Deep learning enhanced mobile-phone microscopy
This provides a cost-effective, portable alternative to bulky microscopes for clinical and biomedical applications, though it is incremental as it applies an existing method to a specific problem.
The paper tackled optical distortions in mobile-phone microscopes by using deep learning to correct them, resulting in high-resolution, denoised images that match benchtop microscope performance and extend depth-of-field.

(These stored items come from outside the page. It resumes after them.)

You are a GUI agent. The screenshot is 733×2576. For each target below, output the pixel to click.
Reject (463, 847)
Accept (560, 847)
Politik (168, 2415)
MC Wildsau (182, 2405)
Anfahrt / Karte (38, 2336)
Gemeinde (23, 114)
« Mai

Mobile-phones have facilitated the creation of field-portable, cost-effective imaging and sensing technologies that approach laboratory-grade instrument performance. However, the optical imaging interfaces of mobile-phones are not designed for microscopy and produce spatial and spectral distortions in imaging microscopic specimens. Here, we report on the use of deep learning to correct such distortions introduced by mobile-phone-based microscopes, facilitating the production of high-resolution, denoised and colour-corrected images, matching the performance of benchtop microscopes with high-end objective lenses, also extending their limited depth-of-field. After training a convolutional neural network, we successfully imaged various samples, including blood smears, histopathology tissue sections, and parasites, where the recorded images were highly compressed to ease storage and transmission for telemedicine applications. This method is applicable to other low-cost, aberrated imaging systems, and could offer alternatives for costly and bulky microscopes, while also providing a framework for standardization of optical images for clinical and biomedical applications.